Following a quick summary of systems thinking, and how we are all part of systems (such as the companies we work for, the projects we work on, CIBSE, family, etc.) and how they interrelate with each other through us we moved on to process improvement. My main takeaway from this was that most issues are not down to human error, but how people are put in positions where they have opportunity to make bad decisions.

As the whirlwind tour of Lean continued, Louise talked through many of the phrases associated with Lean including Kanban, or ticket. Essentially it is something which is a signal to restock; a call to action such as the red line on a till roll that is quietly shouting “change me now!”. She gave the example how by using Kanban and a number of other techniques the small goods stock room during the building of Heathrow T5 went from fulfilling 75% of requests for items to 95% - a stunning change that had significant benefits for each organisation on the project and for the scheme as a whole.

This led nicely on to the benefits of planning and specifically Collaborative Planning with the importance of the high level plan and it correlating to what needs to happen on site.

Louise cited that typically when deciding daily or weekly plans when asked what people will do, they would actually achieve only 45%-55% of it, but in time and with questioning this would reach 90%-95% accuracy enabling a significant gain in reliability, more effective planning for all and of course, gains.

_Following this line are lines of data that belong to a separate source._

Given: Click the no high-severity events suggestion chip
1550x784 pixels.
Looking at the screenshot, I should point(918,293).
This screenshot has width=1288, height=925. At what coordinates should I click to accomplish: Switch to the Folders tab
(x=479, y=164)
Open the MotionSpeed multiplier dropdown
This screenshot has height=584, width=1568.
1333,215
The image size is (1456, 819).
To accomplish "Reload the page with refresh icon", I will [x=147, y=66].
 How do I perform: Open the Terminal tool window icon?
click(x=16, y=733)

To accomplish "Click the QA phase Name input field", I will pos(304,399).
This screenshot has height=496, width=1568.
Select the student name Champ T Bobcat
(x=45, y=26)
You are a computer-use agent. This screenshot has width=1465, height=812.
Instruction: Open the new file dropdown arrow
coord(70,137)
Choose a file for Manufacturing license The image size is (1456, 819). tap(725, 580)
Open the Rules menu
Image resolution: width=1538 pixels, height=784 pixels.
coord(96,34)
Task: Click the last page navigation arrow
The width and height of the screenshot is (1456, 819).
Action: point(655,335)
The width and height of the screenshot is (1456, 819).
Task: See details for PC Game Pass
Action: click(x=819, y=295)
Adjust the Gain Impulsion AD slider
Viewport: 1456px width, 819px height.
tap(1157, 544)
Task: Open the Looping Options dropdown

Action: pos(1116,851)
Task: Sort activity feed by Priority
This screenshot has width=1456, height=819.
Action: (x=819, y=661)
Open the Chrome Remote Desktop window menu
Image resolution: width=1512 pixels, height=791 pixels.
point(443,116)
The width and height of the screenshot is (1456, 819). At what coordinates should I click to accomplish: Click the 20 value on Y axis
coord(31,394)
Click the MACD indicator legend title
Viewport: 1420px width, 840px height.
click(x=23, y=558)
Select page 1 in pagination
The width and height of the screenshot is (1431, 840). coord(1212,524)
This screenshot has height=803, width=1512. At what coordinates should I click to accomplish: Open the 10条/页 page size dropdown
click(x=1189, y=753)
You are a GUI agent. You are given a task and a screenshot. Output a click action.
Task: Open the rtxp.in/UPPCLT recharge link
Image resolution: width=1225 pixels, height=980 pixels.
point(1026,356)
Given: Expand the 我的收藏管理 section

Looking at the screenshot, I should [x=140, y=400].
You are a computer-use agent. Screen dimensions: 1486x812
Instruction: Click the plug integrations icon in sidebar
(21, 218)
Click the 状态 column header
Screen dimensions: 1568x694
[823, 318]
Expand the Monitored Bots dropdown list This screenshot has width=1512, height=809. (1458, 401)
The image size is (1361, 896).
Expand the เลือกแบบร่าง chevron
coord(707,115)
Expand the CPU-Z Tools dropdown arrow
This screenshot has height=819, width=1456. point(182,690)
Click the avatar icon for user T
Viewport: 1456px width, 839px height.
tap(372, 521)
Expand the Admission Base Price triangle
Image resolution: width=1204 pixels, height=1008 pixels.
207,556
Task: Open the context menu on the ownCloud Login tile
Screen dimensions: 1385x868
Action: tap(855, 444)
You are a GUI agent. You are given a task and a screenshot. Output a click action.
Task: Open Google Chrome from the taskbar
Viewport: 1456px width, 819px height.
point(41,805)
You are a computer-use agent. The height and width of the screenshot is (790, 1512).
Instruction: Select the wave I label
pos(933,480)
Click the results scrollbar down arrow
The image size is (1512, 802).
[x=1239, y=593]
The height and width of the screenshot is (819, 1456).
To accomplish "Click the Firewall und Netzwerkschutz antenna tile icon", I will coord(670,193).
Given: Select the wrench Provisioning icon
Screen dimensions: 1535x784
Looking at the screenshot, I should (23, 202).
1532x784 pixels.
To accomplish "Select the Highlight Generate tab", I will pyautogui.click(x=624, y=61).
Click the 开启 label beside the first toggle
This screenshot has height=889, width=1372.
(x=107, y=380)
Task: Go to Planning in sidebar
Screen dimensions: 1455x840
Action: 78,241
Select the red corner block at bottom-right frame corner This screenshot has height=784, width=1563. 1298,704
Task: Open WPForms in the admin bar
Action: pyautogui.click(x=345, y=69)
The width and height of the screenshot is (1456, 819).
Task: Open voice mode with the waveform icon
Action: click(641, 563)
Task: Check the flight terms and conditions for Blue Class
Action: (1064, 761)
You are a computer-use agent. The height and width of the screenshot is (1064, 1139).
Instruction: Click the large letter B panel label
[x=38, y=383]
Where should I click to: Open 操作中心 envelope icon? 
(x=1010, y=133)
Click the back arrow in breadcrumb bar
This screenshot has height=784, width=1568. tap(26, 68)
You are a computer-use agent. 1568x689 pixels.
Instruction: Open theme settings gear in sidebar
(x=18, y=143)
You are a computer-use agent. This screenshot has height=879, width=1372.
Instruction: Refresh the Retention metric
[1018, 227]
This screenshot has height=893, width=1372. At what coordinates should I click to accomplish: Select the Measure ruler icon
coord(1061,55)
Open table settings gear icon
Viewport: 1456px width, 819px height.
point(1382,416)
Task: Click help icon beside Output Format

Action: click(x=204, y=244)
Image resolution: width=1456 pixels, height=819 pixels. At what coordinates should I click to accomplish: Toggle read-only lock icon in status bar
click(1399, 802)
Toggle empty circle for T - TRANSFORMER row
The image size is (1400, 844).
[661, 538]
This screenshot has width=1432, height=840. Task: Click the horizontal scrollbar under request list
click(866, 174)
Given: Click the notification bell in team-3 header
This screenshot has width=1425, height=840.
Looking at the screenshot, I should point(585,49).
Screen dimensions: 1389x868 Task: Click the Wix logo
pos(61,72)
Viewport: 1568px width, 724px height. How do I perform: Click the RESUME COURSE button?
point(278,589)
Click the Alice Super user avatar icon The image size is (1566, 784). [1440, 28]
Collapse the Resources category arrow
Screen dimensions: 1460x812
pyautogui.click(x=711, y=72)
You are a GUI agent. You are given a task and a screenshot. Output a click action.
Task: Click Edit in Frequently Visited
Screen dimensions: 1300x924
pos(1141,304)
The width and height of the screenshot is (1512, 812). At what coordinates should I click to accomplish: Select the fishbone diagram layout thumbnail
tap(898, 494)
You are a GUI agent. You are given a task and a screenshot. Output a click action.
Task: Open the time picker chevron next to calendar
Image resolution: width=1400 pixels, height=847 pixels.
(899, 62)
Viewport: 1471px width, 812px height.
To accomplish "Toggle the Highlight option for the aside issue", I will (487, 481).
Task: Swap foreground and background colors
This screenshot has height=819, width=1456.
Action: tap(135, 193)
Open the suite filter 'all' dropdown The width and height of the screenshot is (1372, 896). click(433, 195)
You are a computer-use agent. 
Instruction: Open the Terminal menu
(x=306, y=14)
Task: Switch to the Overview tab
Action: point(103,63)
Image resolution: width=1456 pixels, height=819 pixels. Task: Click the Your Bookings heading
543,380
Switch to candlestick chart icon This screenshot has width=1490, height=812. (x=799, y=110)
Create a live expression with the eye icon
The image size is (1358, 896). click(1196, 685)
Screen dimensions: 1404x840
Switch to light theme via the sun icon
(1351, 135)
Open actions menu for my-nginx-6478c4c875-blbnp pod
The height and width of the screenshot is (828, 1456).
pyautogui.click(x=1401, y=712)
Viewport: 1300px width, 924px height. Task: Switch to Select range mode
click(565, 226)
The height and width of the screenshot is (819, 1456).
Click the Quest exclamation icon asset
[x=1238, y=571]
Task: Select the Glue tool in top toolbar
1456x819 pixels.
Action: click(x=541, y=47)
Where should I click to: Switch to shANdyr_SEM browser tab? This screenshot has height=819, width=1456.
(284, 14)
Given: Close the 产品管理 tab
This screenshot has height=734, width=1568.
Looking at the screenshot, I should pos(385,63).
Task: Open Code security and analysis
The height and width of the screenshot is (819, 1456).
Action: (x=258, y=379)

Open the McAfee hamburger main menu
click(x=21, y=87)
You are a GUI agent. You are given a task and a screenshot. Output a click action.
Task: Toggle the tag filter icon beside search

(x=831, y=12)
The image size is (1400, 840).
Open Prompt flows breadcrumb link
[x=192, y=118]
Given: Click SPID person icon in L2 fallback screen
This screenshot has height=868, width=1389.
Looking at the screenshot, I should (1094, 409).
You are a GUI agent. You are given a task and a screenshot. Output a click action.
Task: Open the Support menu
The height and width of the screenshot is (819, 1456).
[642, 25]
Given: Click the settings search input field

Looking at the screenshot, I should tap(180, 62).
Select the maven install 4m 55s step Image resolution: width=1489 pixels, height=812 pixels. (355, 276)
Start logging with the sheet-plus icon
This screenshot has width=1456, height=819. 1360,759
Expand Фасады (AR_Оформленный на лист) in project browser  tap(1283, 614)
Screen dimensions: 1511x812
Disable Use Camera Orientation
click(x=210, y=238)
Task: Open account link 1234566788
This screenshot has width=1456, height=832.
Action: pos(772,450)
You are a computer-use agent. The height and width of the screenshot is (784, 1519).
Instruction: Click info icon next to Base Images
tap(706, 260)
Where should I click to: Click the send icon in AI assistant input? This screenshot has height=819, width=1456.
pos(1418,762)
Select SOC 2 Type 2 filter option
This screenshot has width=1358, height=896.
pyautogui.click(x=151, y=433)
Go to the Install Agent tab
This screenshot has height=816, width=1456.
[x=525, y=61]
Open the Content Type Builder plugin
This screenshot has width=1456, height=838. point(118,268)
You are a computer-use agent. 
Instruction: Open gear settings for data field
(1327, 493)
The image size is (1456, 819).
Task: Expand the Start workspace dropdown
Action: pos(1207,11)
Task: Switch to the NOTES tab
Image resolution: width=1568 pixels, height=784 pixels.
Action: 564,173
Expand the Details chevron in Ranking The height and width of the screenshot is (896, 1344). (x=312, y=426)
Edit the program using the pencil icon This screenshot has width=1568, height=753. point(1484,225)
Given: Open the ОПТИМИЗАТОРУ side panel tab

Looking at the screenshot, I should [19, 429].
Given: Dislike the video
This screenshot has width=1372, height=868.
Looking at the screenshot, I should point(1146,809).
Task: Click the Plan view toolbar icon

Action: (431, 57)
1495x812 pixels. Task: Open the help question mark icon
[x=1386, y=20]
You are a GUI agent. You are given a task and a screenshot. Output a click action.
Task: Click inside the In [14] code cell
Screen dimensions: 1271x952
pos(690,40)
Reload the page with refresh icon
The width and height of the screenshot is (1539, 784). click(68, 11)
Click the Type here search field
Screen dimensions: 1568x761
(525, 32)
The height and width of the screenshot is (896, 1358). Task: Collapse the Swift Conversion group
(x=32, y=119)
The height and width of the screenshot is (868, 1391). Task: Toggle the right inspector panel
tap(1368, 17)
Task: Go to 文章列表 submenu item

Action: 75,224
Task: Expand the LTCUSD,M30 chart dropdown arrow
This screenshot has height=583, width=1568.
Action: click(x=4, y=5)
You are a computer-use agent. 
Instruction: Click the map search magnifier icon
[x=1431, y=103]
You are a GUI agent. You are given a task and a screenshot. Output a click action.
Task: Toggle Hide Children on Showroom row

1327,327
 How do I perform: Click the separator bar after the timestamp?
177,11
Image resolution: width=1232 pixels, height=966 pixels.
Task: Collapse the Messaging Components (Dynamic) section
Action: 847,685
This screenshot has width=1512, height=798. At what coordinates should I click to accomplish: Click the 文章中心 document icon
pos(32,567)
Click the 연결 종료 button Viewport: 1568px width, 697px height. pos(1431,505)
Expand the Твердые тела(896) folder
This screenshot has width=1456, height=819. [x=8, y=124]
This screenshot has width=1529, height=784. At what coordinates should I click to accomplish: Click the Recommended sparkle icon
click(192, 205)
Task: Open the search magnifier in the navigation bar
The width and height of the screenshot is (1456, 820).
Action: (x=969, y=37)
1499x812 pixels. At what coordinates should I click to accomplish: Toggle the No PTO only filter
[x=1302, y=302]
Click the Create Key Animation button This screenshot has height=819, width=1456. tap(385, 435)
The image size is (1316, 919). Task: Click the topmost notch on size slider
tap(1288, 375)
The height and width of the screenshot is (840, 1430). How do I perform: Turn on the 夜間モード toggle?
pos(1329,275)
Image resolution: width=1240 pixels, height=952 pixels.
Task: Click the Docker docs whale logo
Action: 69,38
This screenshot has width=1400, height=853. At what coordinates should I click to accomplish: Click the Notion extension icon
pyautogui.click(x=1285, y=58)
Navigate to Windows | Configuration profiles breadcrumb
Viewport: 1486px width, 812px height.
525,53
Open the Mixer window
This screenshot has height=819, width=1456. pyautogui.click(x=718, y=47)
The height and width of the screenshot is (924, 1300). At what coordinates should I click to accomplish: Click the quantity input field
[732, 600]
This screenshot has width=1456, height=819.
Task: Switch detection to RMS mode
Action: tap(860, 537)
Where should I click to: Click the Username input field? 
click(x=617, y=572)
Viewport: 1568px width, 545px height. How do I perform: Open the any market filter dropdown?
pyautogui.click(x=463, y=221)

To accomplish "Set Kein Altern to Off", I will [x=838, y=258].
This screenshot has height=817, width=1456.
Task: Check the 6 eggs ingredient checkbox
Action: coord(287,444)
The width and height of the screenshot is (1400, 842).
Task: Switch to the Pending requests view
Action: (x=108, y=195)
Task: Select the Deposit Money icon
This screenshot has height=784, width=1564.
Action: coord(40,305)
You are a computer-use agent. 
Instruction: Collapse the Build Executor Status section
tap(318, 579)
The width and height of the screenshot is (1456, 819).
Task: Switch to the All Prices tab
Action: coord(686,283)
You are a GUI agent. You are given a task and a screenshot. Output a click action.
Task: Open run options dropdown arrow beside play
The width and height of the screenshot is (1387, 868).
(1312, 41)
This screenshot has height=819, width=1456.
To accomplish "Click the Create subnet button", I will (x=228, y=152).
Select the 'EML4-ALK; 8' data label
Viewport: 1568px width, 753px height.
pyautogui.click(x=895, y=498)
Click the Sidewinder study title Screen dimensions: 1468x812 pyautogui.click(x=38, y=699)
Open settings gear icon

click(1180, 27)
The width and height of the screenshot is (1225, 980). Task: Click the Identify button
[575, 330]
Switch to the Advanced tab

When discussing how those gains were achieved, it was not just through people being more realistic about what they can achieve, but also other factors affecting their work such as plant, deliveries, information etc. allowing root cause issues to be found and addressed.


Not for the first time in the evening BIM was mentioned and how there are a lot of opportunities/parallels between the two methodologies.

Louise then talked through a case study of the North Staffordshire Hospital where the join up between the two was brilliantly illustrated. She had worked on the project and Peter Court from Crown House used it as the basis for his PhD on Lean.

She showed the methodologies that were being used on site at the start of the project; workbenches made from pallets and scaffolding boards for example and then briefly discussed how everything was analysed and reviewed in line with Lean methodologies.

This coupled with BIM and its focus on cohesiveness throughout the build (not just design or contracting) team led to a number of changes in all areas of the job. They brought in zoning and grouped workers in to dedicated teams to reduce cross over and improve expertise, developed bespoke racks to hold modules during installation, portable benches to reduce the amount of time people spent walking around.

We then moved on to looking at the difference between efficient and effective; effective is doing the right thing while efficient is doing something, possibly the wrong thing, well. This tied up the whole aim of what Louise had been discussing and the importance of not just being better at things, but making sure our activity is the right activity.

In summing up, discussion was had about how neither Lean nor BIM were magic wands to bring about improvement. It is important to be realistic in your aspirations, communicate the consequences of missed deadlines and the value of “why” to what they are doing a task; it is not to build a school, but to create a place for children to learn for example.

Further questions asked and thoughts raised included:
  • Where can Lean add value to a consultancy?
  • Getting different designers together
  • Process mapping
  • Getting people working together and raising understanding of expectations such detailed calculations versus rough.

The differences of perceived value to various stakeholders and the importance of measuring the right one and how that may not be not the normal ones.

Chaordic Thinking; effectively taking a range of ideas from the shop floor as to how something should be done and developing a solution from the commonalities between those ideas.

The value of giving people the autonomy to find their own solutions rather than insisting that they use the solutions of others.

In all, Louise gave a very fast, but logical tour of Lean strongly demonstrating the value of it beyond building services and construction as a whole with a lot of food for thought.